This is a story about how to get a hack solution to work around an Apache Kafka bug when its upgrade is blocked by the Java version and the official solution is not available.
The call of the KafkaConsumer#poll
method may be blocked forever despite having a timeout parameter since that timeout only applies to the ConsumerNetworkClient#poll
method and not the ConsumerCoordinator#poll
method. It may trap in a loop inside the ConsumerCoordinator#poll
method forever.
The official team of Kafka has provided a solution to this issue. The key change is as follows:
diff --git a/clients/src/main/java/org/apache/kafka/clients/consumer/internals/AbstractCoordinator.java b/clients/src/main/java/org/apache/kafka/clients/consumer/internals/AbstractCoordinator.java
index 2daadddee6..53834fb81d 100644
--- a/clients/src/main/java/org/apache/kafka/clients/consumer/internals/AbstractCoordinator.java
+++ b/clients/src/main/java/org/apache/kafka/clients/consumer/internals/AbstractCoordinator.java
@@ -198,46 +214,44 @@ public abstract class AbstractCoordinator implements Closeable {
ByteBuffer memberAssignment);
/**
- * Block until the coordinator for this group is known and is ready to receive requests.
- */
- public synchronized void ensureCoordinatorReady() {
- // Using zero as current time since timeout is effectively infinite
- ensureCoordinatorReady(0, Long.MAX_VALUE);
- }
-
- /**
+ * Visible for testing.
+ *
* Ensure that the coordinator is ready to receive requests.

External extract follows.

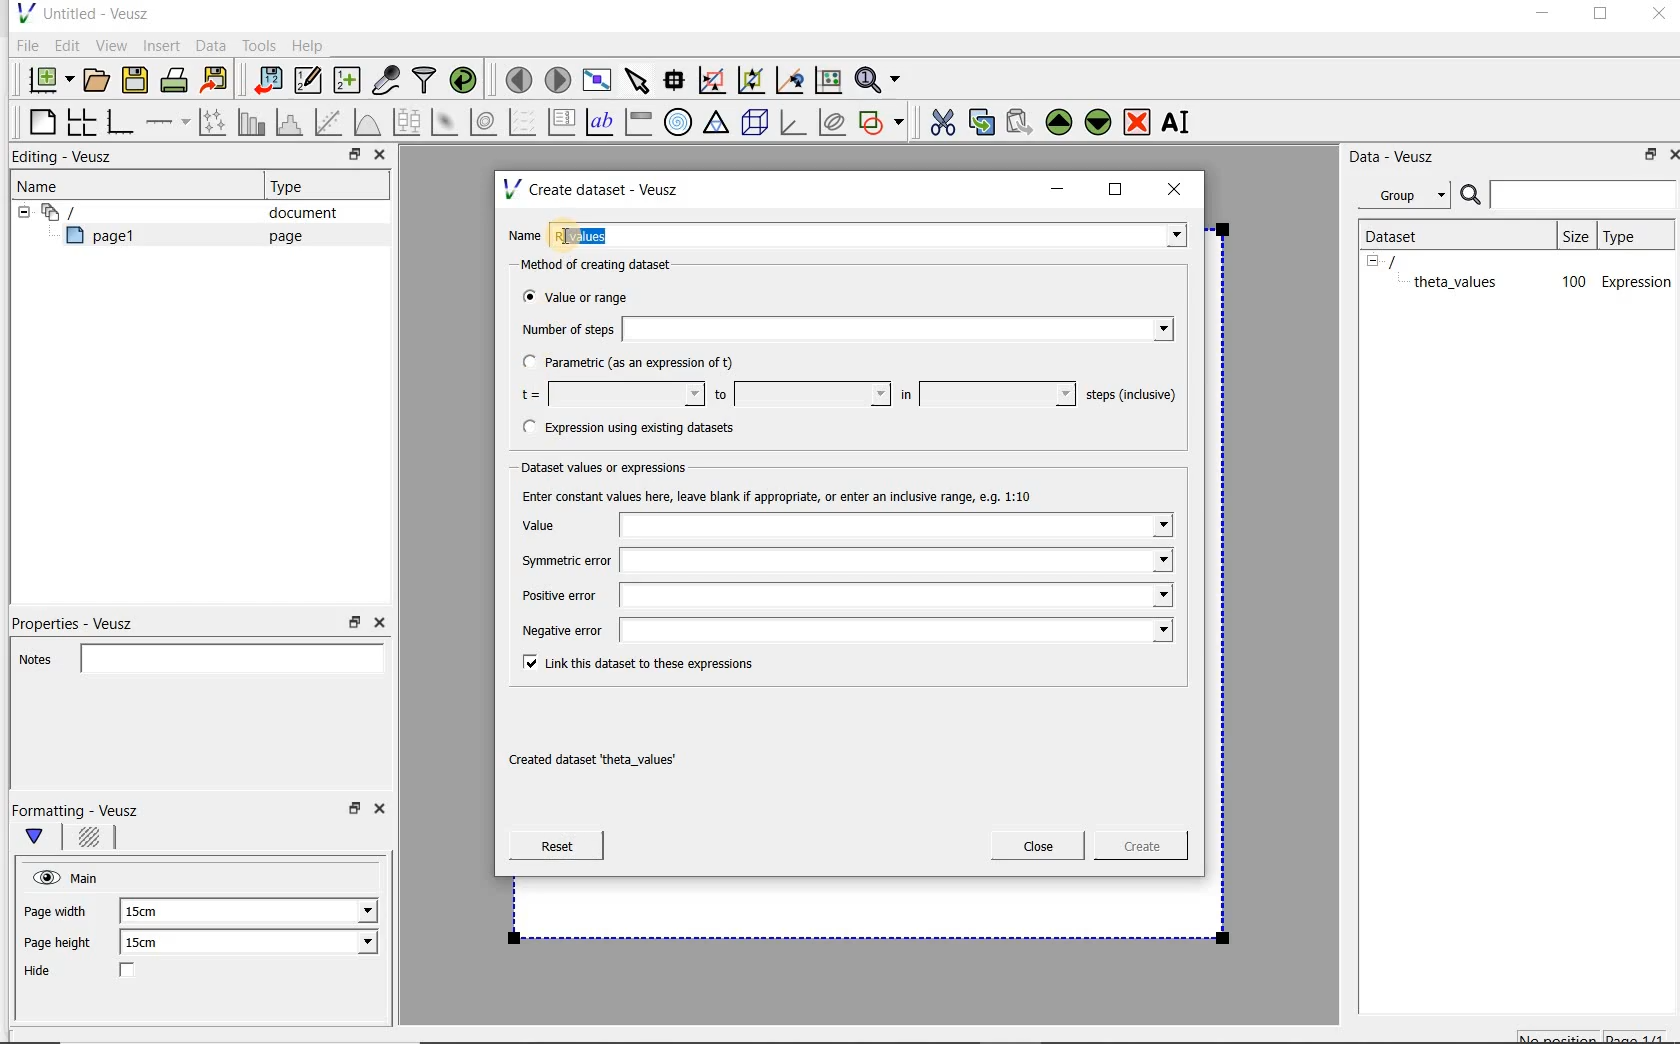 This screenshot has width=1680, height=1044. What do you see at coordinates (558, 80) in the screenshot?
I see `move to the next page` at bounding box center [558, 80].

- * @param startTimeMs Current time in milliseconds
+ *
* @param timeoutMs Maximum time to wait to discover the coordinator
* @return true If coordinator discovery and initial connection succeeded, false otherwise
*/
- protected synchronized boolean ensureCoordinatorReady(long startTimeMs, long timeoutMs) {
- long remainingMs = timeoutMs;
+ protected synchronized boolean ensureCoordinatorReady(final long timeoutMs) {
+ final long startTimeMs = time.milliseconds();
+ long elapsedTime = 0L;
while (coordinatorUnknown()) {
- RequestFuture<Void> future = lookupCoordinator();
- client.poll(future, remainingMs);
+ final RequestFuture<Void> future = lookupCoordinator();
+ client.poll(future, remainingTimeAtLeastZero(timeoutMs, elapsedTime));
+ if (!future.isDone()) {
+ // ran out of time
+ break;
+ }
if (future.failed()) {
if (future.isRetriable()) {
- remainingMs = timeoutMs - (time.milliseconds() - startTimeMs);
- if (remainingMs <= 0)
- break;
+ elapsedTime = time.milliseconds() - startTimeMs;
+
+ if (elapsedTime >= timeoutMs) break;
log.debug("Coordinator discovery failed, refreshing metadata");
- client.awaitMetadataUpdate(remainingMs);
+ client.awaitMetadataUpdate(remainingTimeAtLeastZero(timeoutMs, elapsedTime));
+ elapsedTime = time.milliseconds() - startTimeMs;
} else
throw future.exception();
- } else if (coordinator != null && client.connectionFailed(coordinator)) {
+ } else if (coordinator != null && client.isUnavailable(coordinator)) {
// we found the coordinator, but the connection has failed, so mark
// it dead and backoff before retrying discovery
markCoordinatorUnknown();
- time.sleep(retryBackoffMs);
+ final long sleepTime = Math.min(retryBackoffMs, remainingTimeAtLeastZero(timeoutMs, elapsedTime));
+ time.sleep(sleepTime);
+ elapsedTime += sleepTime;
}
-
- remainingMs = timeoutMs - (time.milliseconds() - startTimeMs);
- if (remainingMs <= 0)
- break;
}
return !coordinatorUnknown();
We could not bring in the official solution because of the following reasons:
We have to come up with a hack solution to work around the blocker. The hack solution is as follows:
The major call is wrapped with a Java Future
to ensure the timeout, usually a poll should be finised in 100 ms, if not, when the 60_000 ms (1 min) limit exceeded, the poll will exit.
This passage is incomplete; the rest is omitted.